Pakistan Is Not Cambodia
Pakistan Observer
September 1, 2012
The American blame gun
Ehsan Mehmood Khan
American officials and politicians continue to cry wolf with regard to alleged “sanctuaries” of Afghan Taliban in Pakistan. The Americans, to encapsulate simply, are loaded with responsibility to maintain order in Afghanistan since its occupation in 2001. Failure in any form is blame-fired towards Pakistan.
Latest in the line of blame is the rhetoric of Leon Panetta, the US Secretary of Defense, in the aftermath of a 20-hour siege of NATO headquarters and the US embassy in Kabul by Taliban on September 14, 2011, wherein 15 people were killed and six foreign soldiers injured. The Taliban attack, indeed, exhibits hollowness on the part of such American claims as “we are winning, we have attained partial victory, Kabul is secure and the elected government in Kabul is functioning while insurgents have been rejected by the populace,” and so on.
The attack has been embarrassing for the Americans from many angles. Firstly, it had been launched in the Afghan stronghold of Kabul, which many outside observers feel is in the firm security clutches of the government as well as ISAF, thereby raising new questions over the capability of the Afghan government to ensure the security and capacity of the Euro-American forces to retain a foothold therein.
Secondly, it had been launched simultaneously on both the military and civilian nerve centres of the Western powers in Afghanistan, i.e., NATO headquarters and the US embassy.
Thirdly, NATO headquarters Staff and US embassy officials remained hostage-under-assault for nearly 20 hours. This rather lent a glimpse of victory to Taliban in face of American claims of calm in Kabul.
The American rejoinder to the embarrassment suffered at the hands of a handful of Taliban has rather been knee-jerk. On the one hand, Ryan Crocker, the US ambassador in Afghanistan, struggled to downplay the event by commenting on six rockets that landed right inside his embassy compound saying, “This really is not a very big deal – a hard day for the embassy and my staff.” The contradiction lay within the syllable of his statement while he went on to say, “Half a dozen RPG rounds from 800 meters away, that isn’t Tet.”
For the information of readers, Mr. Crocker referred to the Tet offensive, which continues to haunt American polity. Launched by the North Vietnamese and Viet Cong forces in January 1968, employing over 80,000 guerrillas, they attacked virtually all major cities in South Vietnam (which was the portrait of today’s Afghanistan under American occupation). During the Tet offensive, the US embassy in Saigon too came under attack. All the rest is history.

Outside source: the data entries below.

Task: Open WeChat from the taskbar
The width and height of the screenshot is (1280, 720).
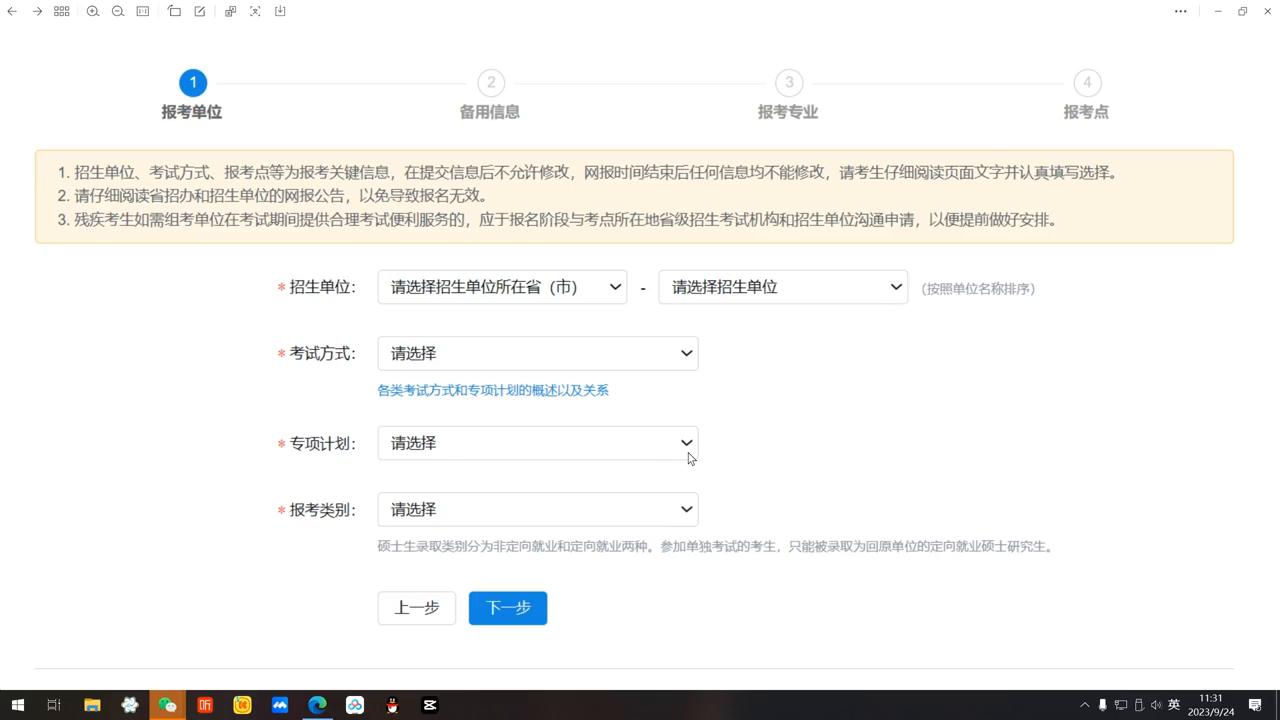Action: pyautogui.click(x=168, y=705)
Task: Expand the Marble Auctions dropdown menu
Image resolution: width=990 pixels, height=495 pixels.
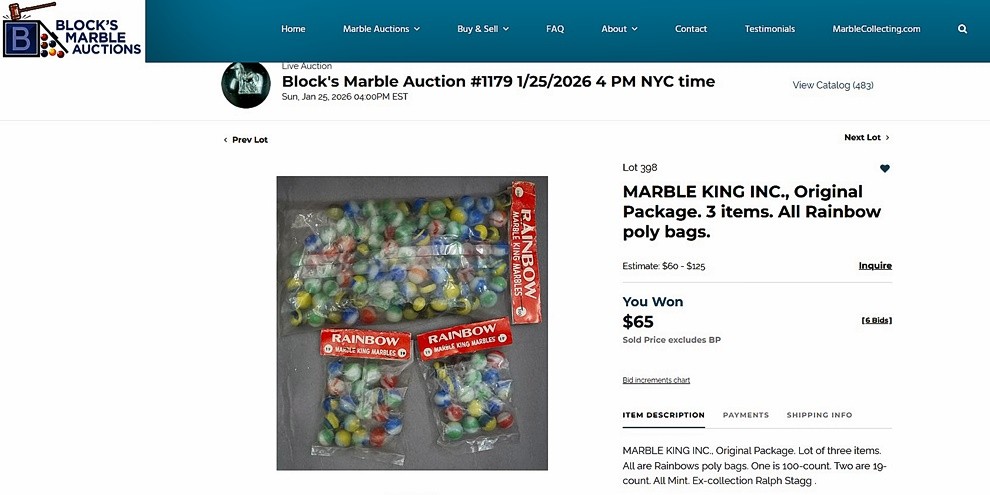Action: (381, 29)
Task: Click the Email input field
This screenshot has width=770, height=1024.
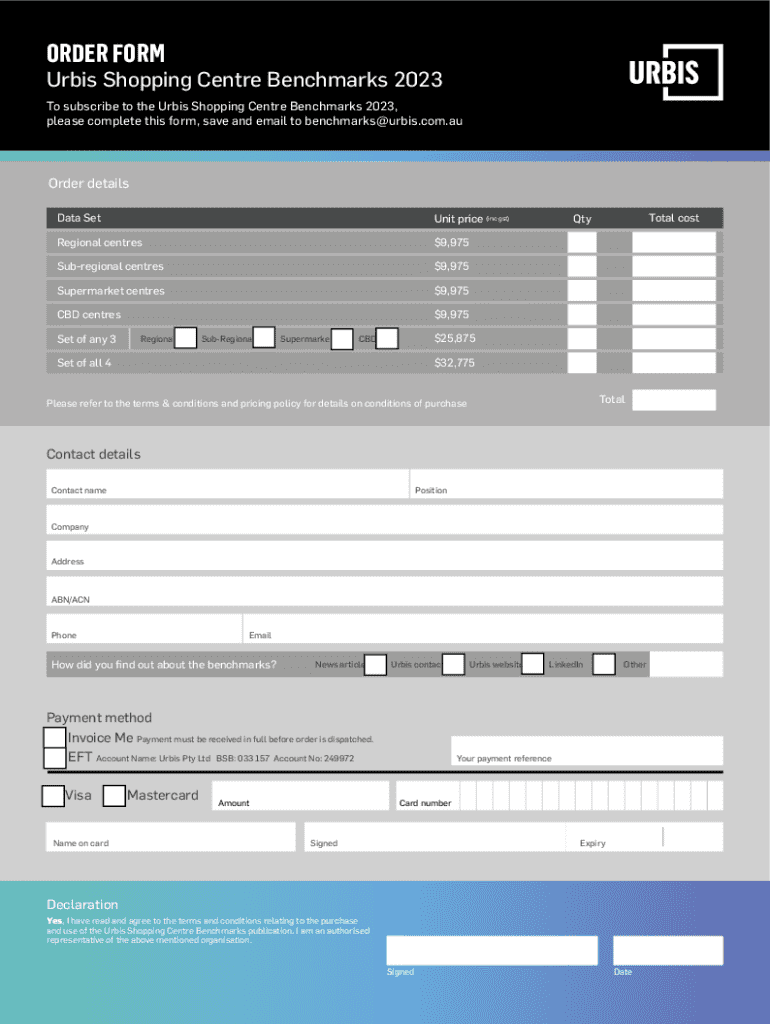Action: pyautogui.click(x=483, y=628)
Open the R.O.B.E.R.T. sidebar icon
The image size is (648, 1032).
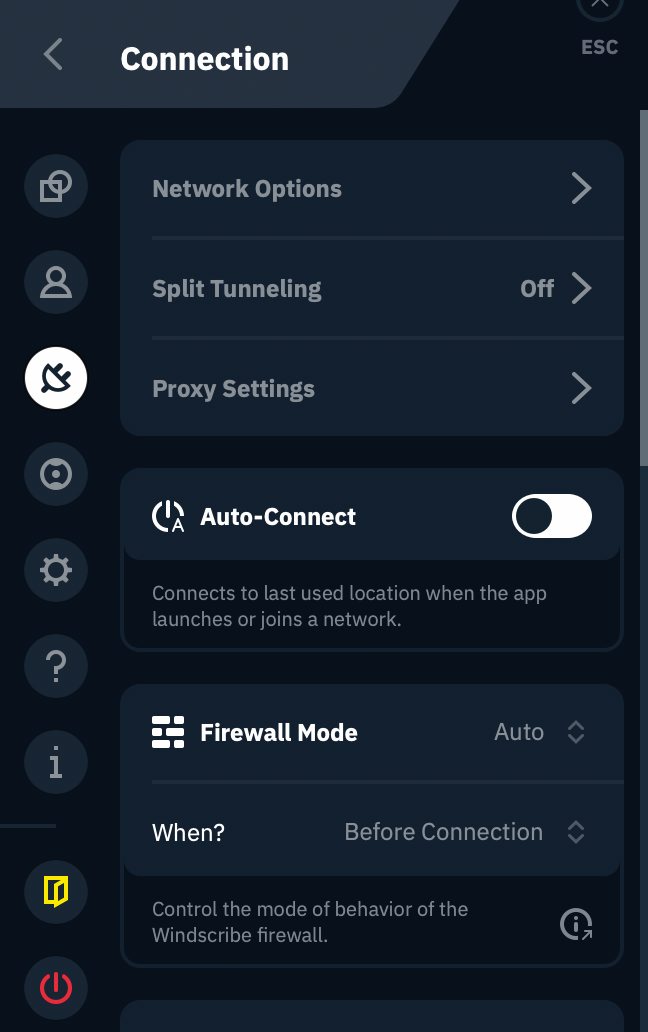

All that has happened to Pakistan’s society, security and economy is known to none more that Americans outside Pakistan. Yet, their blame gun continues to fire bombs of charge and accusation against Pakistan and its institutions.
Mr. Crocker’s confidence and conviction apart, the disparaging non-diplomatic oratory by Leon Panetta reads different. He again blamed Pakistan for the “safe havens” and “sanctuaries” of the Haqqani group. The American disturbance is not off beam either. Earlier, Taliban had attacked an American base with a truck bomb on the eve of 9/11, injuring 77 US soldiers. A major attack was launched last month too, wherein Taliban shot down a U.S. Chinook helicopter, killing 30 American troops, the majority of them Navy SEALs from the unit that had conducted the operation to kill Osama bin Laden.
The point to note herein is that Pakistan, despite deployment of over 150,000 soldiers along the Pak-Afghan border, does not have such surveillances devices as are possessed and in use by the Americans across the border. Let alone detecting the movement of militants from Pakistan to Afghanistan, our forces find it difficult even to keep watch on the terrorists committing ingress and aggression into Pakistani soil from their safe havens located well within Afghanistan.
All said, it is a moment of introspection for American polity and its diplomatic lieutenants. They need to reflect again on the issue and determine as to who will pay in the long run; engagement or estrangement, and cooperation or confrontation?
At any rate, Pakistan is not Cambodia. It is a country of nearly 200 million people, the most resilient, the most devoted and sick-of-terrorism in Pakistan or elsewhere in the world, but hardly affected by the blame-gun “salutes.”
Pakistan already has too much to wrestle with; an ailing economy, internal security, dengue fever and natural calamities. It does not have much time to take care of any “sanctuaries” or “safe havens”. The last words for American politico-military hierarchy: let reality replace the rhetoric and let us work in collaboration taking note of each other’s compulsions and complexities so that the coming American generations do not blame you tomorrow for mishandling the Afghan war despite passionate Pakistanis working alongside you!